Go 1.21 introduced a formalization of how we handle compatible-but-breaking changes, defining configuration knobs called GODEBUG settings that let users control whether or when these changes happen in their specific programs. The current docs are https://go.dev/doc/godebug, and the proposal was #56986. The default settings are taken from the “go” version line in the go.mod file for the main package, and main package Go source files can override with //go:debug key=value lines.

Go 1.21 also introduced additional forward compatibility rules, among them that the “go” line in any module must be the max of all the “go” lines in its dependencies. Among other things, this means that when deciding whether the current toolchain is new enough to build a module at all, only the top-level “go” line needs to be consulted. This is documented at https://go.dev/doc/toolchain, and the proposal was #57001.

These two interact in an unfortunate way: a maintenance version M of a particular program wants to lock in the GODEBUG semantics from the release they started with, which they can do by setting the “go” line even as they update to newer toolchains. But when they update to newer versions of dependencies, if those dependencies have updated to newer “go” lines, that will force using a newer “go” line in the top-level module, which changes the default GODEBUG settings. If this happens for one dependency, it can be forked and replaced. For a module with a large dependency tree, it may well happen with many dependencies, at which point fork+replace does not scale.

Another possible workaround is to add //go:debug lines to every package main in the module. This is reasonable except that there is no way to predict which ones to add. The point is to say “be like Go 1.X” for some X, but when the module updates to a “go 1.(X+1)” line, the GODEBUG settings from Go 1.(X+1) become relevant, and those can't be predicted when cutting the maintenance branch.

I propose two changes to allow separation of the default GODEBUGs from the “go” line in the go.mod.

First, add a new meta-setting “default=go1.X” that means “set everything the way Go 1.X was”, the same as the “go 1.X” line means. This would let you have a module that says “go 1.23” but a main program that says //go:debug default=go1.21. In terms of this new meta-setting, the “go 1.X” line in go.mod essentially implies //go:debug default=go1.X in each main package. The meta-setting can be used in $GODEBUG as well, of course.

Second, add a new “godebug” line to go.mod, respected only in the current module (like toolchain, replace, and exclude are only respected in the current module), as well as to go.work (again like those). It takes a single k=v argument, same as a //go:debug source line, but it applies to all the package main in the module. So you can write

go 1.23
godebug default=go1.21

Setting multiple GODEBUGs is done with multiple debug lines (just as it is done with multiple //go:debug source lines), and like everything else in the go.mod or go.work file, godebug lines can be factored:

go 1.23

godebug (
	default=go1.21
	panicnil=0
)

The precedence order would be: run-time $GODEBUG wins, then //go:debug lines in package main, then go.work or go.mod (go.work when using a workspace, go.mod otherwise).

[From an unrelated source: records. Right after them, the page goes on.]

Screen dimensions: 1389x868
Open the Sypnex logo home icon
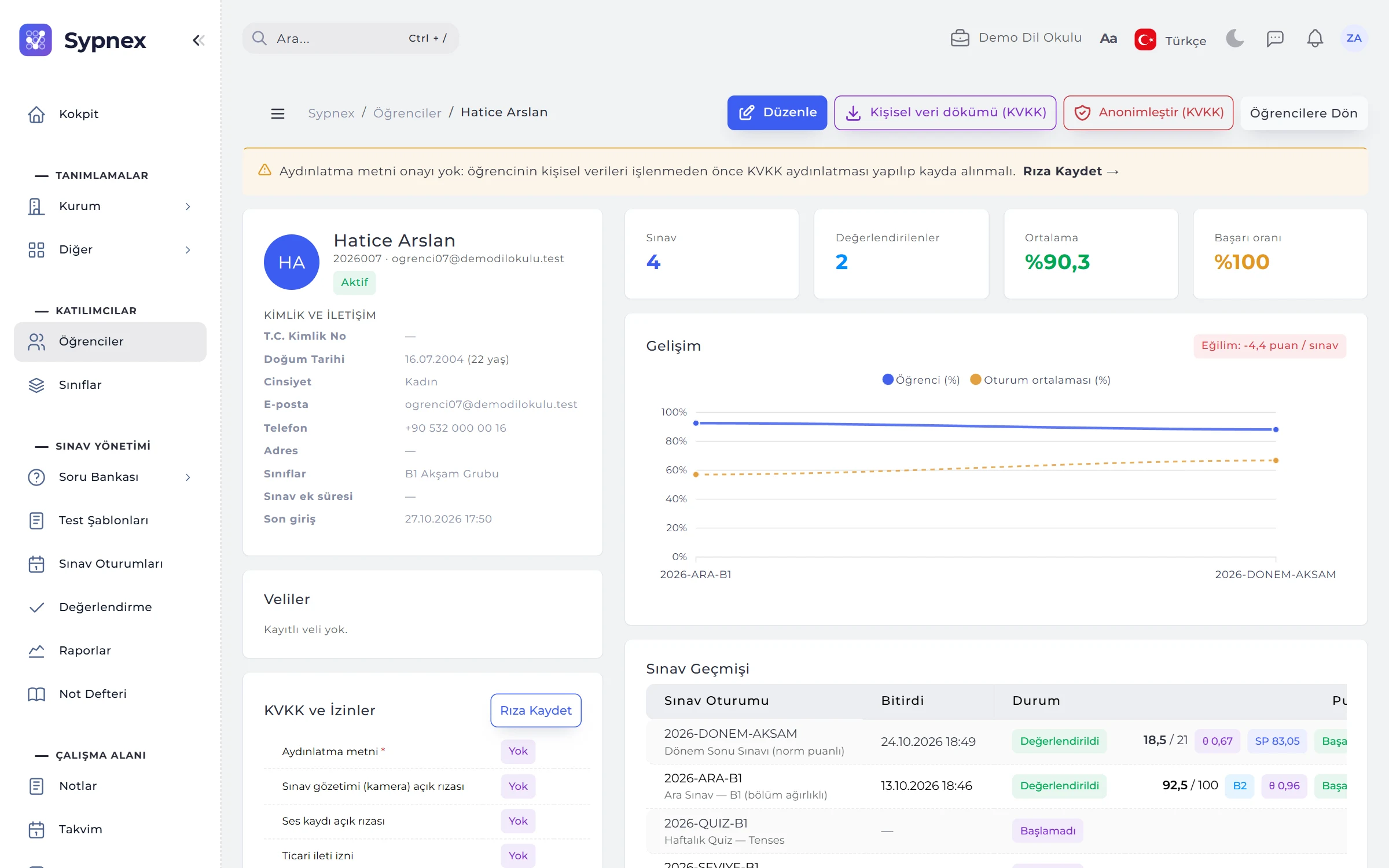[35, 40]
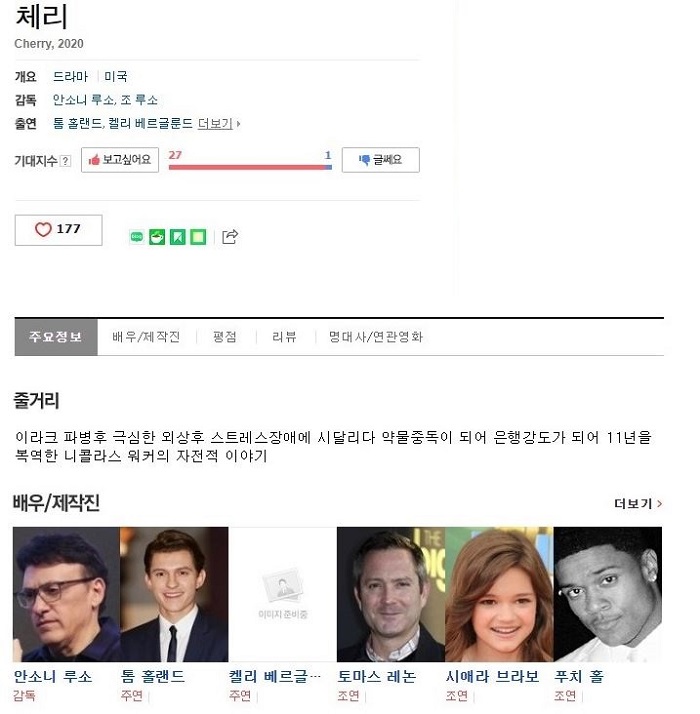Share to Naver Cafe with the cup icon
This screenshot has height=714, width=700.
coord(157,237)
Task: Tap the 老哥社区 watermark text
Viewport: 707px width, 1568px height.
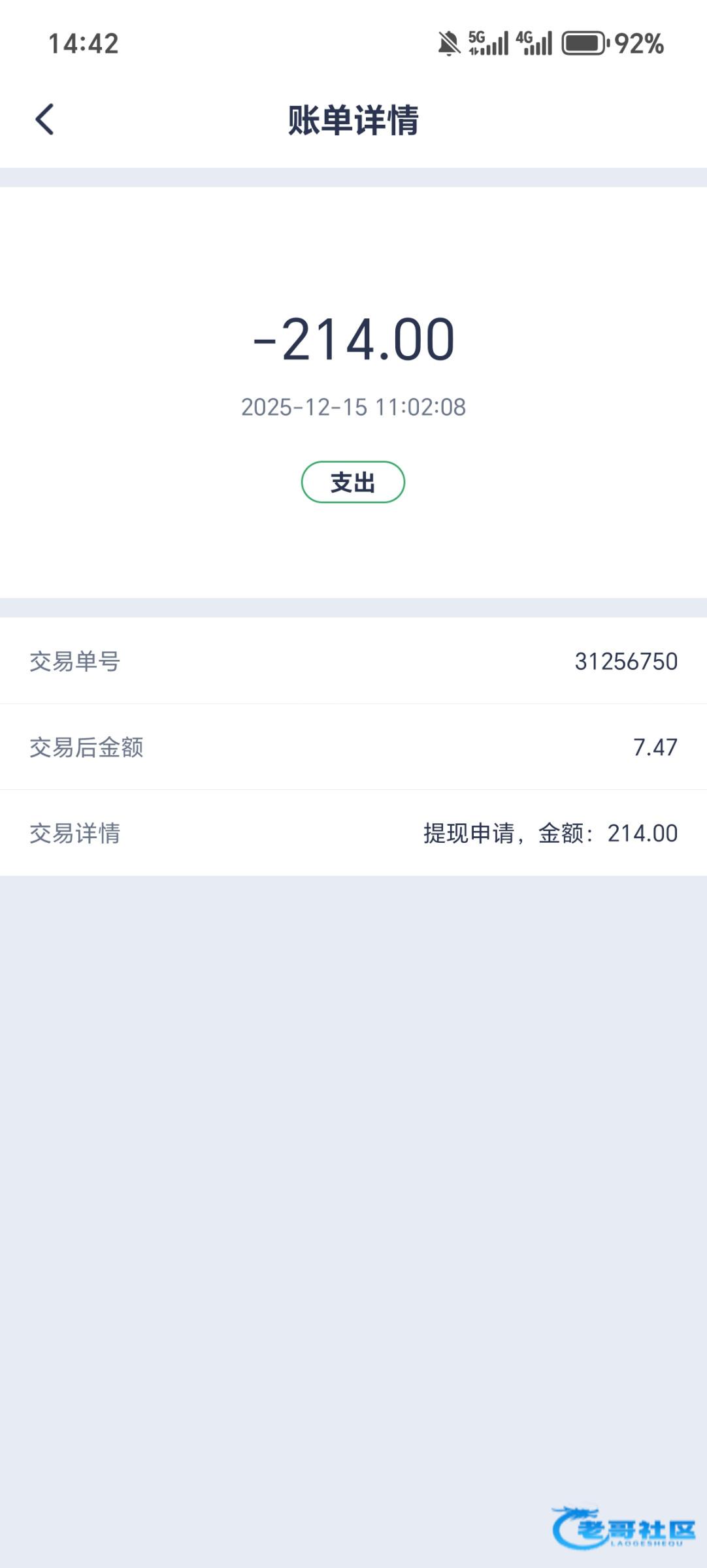Action: coord(637,1530)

If this proposal is accepted for Go 1.23, we may want to consider whether to backport either just the first step or both steps to Go 1.22 and possibly Go 1.21. Go 1.22 in particular has a lot of new GODEBUG settings. That's good: we are paying close attention to compatibility. But it's also a bit difficult to cope with in modules that need a “go 1.22” line due to updated dependencies but also want Go 1.21 semantics from their GODEBUG settings. Being able to write //go:debug default=go1.21 could be worth backporting there. Go 1.21 has fewer relevant settings: basically just panicnil. But our typical rule is that if a fix is deemed critical to backport, we backport it to all supported releases.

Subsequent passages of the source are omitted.